Amongst the 260 acres which make up the grounds of Leith Hall, Aberdeenshire, stands an impressive sycamore, 116cm in diameter, known to locals as the Dule Tree. The word 'Dule' derives from the Gaelic for 'grief'; which will give you some indication as to the tree's former sinister purpose.
Dule trees were used for execution by hanging, and also often as a 'gibbet' for displaying the corpse of the executed man as an example to others. Sycamores were commonly used as dules due to the strength of their branches. The Leith Hall 'dule' is believed to date from around 1650, when the Leith-Hay family built their stately pile on the site of the medieval Peill Castle. Although the sycamore was probably planted at the time the new hall was built, there was likely to have been a gallows tree at the castle previously.

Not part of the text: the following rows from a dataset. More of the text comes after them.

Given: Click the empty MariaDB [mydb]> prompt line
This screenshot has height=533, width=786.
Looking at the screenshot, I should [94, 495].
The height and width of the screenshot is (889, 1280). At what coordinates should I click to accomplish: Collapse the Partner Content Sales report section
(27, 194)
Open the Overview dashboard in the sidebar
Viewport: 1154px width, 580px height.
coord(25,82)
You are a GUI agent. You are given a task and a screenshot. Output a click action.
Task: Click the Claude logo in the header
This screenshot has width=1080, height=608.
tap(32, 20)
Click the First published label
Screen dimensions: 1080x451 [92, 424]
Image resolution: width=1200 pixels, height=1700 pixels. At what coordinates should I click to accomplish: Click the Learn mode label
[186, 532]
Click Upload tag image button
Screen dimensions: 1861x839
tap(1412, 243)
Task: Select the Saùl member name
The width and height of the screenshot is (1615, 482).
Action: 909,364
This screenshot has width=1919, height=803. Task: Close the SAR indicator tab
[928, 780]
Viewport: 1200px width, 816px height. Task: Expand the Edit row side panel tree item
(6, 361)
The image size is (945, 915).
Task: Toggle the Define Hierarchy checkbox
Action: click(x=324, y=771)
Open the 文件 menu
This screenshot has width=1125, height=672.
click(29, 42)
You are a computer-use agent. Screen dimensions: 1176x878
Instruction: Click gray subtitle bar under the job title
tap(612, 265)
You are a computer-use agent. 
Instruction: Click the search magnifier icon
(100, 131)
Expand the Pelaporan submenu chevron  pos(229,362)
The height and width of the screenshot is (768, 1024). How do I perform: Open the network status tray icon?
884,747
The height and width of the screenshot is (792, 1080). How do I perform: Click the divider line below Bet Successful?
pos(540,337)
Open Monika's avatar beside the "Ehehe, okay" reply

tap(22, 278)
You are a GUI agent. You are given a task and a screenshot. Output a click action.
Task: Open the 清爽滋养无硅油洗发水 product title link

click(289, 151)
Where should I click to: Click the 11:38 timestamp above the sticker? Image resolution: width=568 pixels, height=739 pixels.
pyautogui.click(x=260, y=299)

Baronies in Scotland retained the ancient tradition of the 'pit and gallows' right up until The Heritable Jurisdictions Act of 1746, which sought to bring the vagaries of local justice under official government legislature.
Several ghosts are said to haunt the site, including that of Laird John Leith III, who died after being shot in the forehead in a drunken duel on Christmas Day, 1763. Numerous guests have reported seeing his apparition, with a bandaged head, while staying at Leith Hall - including several patients who were treated there during the Great War, when the building was used as a temporary hospital.